### What the task requires:
Set the entries down once more, exactly as they are worded.

_ _ _

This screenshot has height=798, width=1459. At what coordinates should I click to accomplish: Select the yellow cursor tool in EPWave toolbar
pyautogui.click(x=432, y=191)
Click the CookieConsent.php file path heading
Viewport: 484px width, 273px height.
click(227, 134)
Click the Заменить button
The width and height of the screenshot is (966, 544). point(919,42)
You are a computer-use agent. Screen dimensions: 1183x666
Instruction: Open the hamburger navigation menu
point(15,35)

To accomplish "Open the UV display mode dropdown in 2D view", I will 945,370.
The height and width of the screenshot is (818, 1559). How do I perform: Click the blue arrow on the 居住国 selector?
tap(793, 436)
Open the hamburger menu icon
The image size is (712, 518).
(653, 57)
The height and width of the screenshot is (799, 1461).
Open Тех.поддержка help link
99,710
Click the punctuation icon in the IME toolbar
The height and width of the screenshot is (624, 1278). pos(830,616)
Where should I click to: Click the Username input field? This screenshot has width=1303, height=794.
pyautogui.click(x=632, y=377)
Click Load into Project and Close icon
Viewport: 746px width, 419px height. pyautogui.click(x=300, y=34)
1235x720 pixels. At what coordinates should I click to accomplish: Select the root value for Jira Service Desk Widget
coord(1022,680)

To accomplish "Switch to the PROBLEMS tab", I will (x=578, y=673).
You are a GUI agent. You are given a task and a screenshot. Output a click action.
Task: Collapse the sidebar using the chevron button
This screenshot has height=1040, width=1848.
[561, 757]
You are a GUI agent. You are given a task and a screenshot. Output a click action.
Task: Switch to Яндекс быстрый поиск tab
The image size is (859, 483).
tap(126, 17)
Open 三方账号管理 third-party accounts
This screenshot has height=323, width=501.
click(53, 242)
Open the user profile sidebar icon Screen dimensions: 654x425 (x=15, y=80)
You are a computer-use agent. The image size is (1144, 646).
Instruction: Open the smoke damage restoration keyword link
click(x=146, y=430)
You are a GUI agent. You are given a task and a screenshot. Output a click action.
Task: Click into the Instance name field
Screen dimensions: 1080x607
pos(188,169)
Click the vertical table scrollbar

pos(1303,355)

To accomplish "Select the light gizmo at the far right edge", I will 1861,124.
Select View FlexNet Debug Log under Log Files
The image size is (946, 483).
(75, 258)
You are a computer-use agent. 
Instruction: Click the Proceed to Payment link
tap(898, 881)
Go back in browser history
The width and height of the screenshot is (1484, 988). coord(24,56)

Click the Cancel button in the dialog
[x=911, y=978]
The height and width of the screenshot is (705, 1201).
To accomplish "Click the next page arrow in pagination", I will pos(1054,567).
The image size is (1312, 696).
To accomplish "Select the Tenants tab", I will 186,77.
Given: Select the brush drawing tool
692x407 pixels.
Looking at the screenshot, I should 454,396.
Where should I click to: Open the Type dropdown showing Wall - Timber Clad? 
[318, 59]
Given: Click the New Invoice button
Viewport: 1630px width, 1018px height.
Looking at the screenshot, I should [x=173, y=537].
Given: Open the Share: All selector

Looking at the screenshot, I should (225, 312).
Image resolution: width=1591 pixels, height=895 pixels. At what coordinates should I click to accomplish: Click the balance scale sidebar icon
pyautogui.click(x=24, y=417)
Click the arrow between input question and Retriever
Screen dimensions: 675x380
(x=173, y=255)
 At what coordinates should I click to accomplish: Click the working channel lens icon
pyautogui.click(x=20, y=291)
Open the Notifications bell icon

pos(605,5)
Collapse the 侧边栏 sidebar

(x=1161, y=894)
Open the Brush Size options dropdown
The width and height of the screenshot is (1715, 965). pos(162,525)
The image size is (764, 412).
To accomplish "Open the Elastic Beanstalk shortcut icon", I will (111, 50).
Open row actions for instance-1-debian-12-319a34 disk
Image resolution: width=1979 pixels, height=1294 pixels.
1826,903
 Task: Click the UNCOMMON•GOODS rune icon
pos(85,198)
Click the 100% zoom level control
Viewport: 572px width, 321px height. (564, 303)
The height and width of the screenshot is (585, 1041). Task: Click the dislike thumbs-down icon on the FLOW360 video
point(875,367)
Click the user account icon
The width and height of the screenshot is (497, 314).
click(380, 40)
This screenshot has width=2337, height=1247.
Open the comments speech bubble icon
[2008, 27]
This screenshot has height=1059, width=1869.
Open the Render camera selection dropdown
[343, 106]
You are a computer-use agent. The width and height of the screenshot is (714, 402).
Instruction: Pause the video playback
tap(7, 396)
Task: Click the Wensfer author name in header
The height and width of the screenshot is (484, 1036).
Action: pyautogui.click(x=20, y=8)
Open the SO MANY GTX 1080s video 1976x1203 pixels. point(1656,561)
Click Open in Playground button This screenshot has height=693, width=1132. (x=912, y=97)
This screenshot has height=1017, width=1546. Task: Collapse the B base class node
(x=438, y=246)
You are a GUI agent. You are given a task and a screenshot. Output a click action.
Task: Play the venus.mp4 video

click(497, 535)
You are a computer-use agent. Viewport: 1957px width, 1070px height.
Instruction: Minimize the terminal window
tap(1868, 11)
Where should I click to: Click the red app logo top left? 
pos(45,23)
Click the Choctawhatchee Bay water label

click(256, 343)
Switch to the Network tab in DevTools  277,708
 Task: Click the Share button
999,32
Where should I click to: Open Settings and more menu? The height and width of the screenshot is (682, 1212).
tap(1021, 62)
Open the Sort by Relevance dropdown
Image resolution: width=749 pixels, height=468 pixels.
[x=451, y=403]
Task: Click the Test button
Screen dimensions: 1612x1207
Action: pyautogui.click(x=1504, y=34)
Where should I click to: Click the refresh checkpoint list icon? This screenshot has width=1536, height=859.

_ _ _

### Exercise response:
This screenshot has height=798, width=1459. At what coordinates should I click to accomplish: Select the yellow cursor tool in EPWave toolbar
pyautogui.click(x=432, y=191)
Click the CookieConsent.php file path heading
Viewport: 484px width, 273px height.
click(227, 134)
Click the Заменить button
The width and height of the screenshot is (966, 544). point(919,42)
You are a computer-use agent. Screen dimensions: 1183x666
Instruction: Open the hamburger navigation menu
point(15,35)

To accomplish "Open the UV display mode dropdown in 2D view", I will 945,370.
The height and width of the screenshot is (818, 1559). How do I perform: Click the blue arrow on the 居住国 selector?
tap(793, 436)
Open the hamburger menu icon
The image size is (712, 518).
(653, 57)
The height and width of the screenshot is (799, 1461).
Open Тех.поддержка help link
99,710
Click the punctuation icon in the IME toolbar
The height and width of the screenshot is (624, 1278). pos(830,616)
Where should I click to: Click the Username input field? This screenshot has width=1303, height=794.
pyautogui.click(x=632, y=377)
Click Load into Project and Close icon
Viewport: 746px width, 419px height. pyautogui.click(x=300, y=34)
1235x720 pixels. At what coordinates should I click to accomplish: Select the root value for Jira Service Desk Widget
coord(1022,680)

To accomplish "Switch to the PROBLEMS tab", I will (x=578, y=673).
You are a GUI agent. You are given a task and a screenshot. Output a click action.
Task: Collapse the sidebar using the chevron button
This screenshot has height=1040, width=1848.
[561, 757]
You are a GUI agent. You are given a task and a screenshot. Output a click action.
Task: Switch to Яндекс быстрый поиск tab
The image size is (859, 483).
tap(126, 17)
Open 三方账号管理 third-party accounts
This screenshot has height=323, width=501.
click(53, 242)
Open the user profile sidebar icon Screen dimensions: 654x425 (x=15, y=80)
You are a computer-use agent. The image size is (1144, 646).
Instruction: Open the smoke damage restoration keyword link
click(x=146, y=430)
You are a GUI agent. You are given a task and a screenshot. Output a click action.
Task: Click into the Instance name field
Screen dimensions: 1080x607
pos(188,169)
Click the vertical table scrollbar

pos(1303,355)

To accomplish "Select the light gizmo at the far right edge", I will 1861,124.
Select View FlexNet Debug Log under Log Files
The image size is (946, 483).
(75, 258)
You are a computer-use agent. 
Instruction: Click the Proceed to Payment link
tap(898, 881)
Go back in browser history
The width and height of the screenshot is (1484, 988). coord(24,56)

Click the Cancel button in the dialog
[x=911, y=978]
The height and width of the screenshot is (705, 1201).
To accomplish "Click the next page arrow in pagination", I will pos(1054,567).
The image size is (1312, 696).
To accomplish "Select the Tenants tab", I will 186,77.
Given: Select the brush drawing tool
692x407 pixels.
Looking at the screenshot, I should 454,396.
Where should I click to: Open the Type dropdown showing Wall - Timber Clad? 
[318, 59]
Given: Click the New Invoice button
Viewport: 1630px width, 1018px height.
Looking at the screenshot, I should [x=173, y=537].
Given: Open the Share: All selector

Looking at the screenshot, I should (225, 312).
Image resolution: width=1591 pixels, height=895 pixels. At what coordinates should I click to accomplish: Click the balance scale sidebar icon
pyautogui.click(x=24, y=417)
Click the arrow between input question and Retriever
Screen dimensions: 675x380
(x=173, y=255)
 At what coordinates should I click to accomplish: Click the working channel lens icon
pyautogui.click(x=20, y=291)
Open the Notifications bell icon

pos(605,5)
Collapse the 侧边栏 sidebar

(x=1161, y=894)
Open the Brush Size options dropdown
The width and height of the screenshot is (1715, 965). pos(162,525)
The image size is (764, 412).
To accomplish "Open the Elastic Beanstalk shortcut icon", I will (111, 50).
Open row actions for instance-1-debian-12-319a34 disk
Image resolution: width=1979 pixels, height=1294 pixels.
1826,903
 Task: Click the UNCOMMON•GOODS rune icon
pos(85,198)
Click the 100% zoom level control
Viewport: 572px width, 321px height. (564, 303)
The height and width of the screenshot is (585, 1041). Task: Click the dislike thumbs-down icon on the FLOW360 video
point(875,367)
Click the user account icon
The width and height of the screenshot is (497, 314).
click(380, 40)
This screenshot has width=2337, height=1247.
Open the comments speech bubble icon
[2008, 27]
This screenshot has height=1059, width=1869.
Open the Render camera selection dropdown
[343, 106]
You are a computer-use agent. The width and height of the screenshot is (714, 402).
Instruction: Pause the video playback
tap(7, 396)
Task: Click the Wensfer author name in header
The height and width of the screenshot is (484, 1036).
Action: pyautogui.click(x=20, y=8)
Open the SO MANY GTX 1080s video 1976x1203 pixels. point(1656,561)
Click Open in Playground button This screenshot has height=693, width=1132. (x=912, y=97)
This screenshot has height=1017, width=1546. Task: Collapse the B base class node
(x=438, y=246)
You are a GUI agent. You are given a task and a screenshot. Output a click action.
Task: Play the venus.mp4 video

click(497, 535)
You are a computer-use agent. Viewport: 1957px width, 1070px height.
Instruction: Minimize the terminal window
tap(1868, 11)
Where should I click to: Click the red app logo top left? 
pos(45,23)
Click the Choctawhatchee Bay water label

click(256, 343)
Switch to the Network tab in DevTools  277,708
 Task: Click the Share button
999,32
Where should I click to: Open Settings and more menu? The height and width of the screenshot is (682, 1212).
tap(1021, 62)
Open the Sort by Relevance dropdown
Image resolution: width=749 pixels, height=468 pixels.
[x=451, y=403]
Task: Click the Test button
Screen dimensions: 1612x1207
Action: pyautogui.click(x=1504, y=34)
Where should I click to: Click the refresh checkpoint list icon? This screenshot has width=1536, height=859.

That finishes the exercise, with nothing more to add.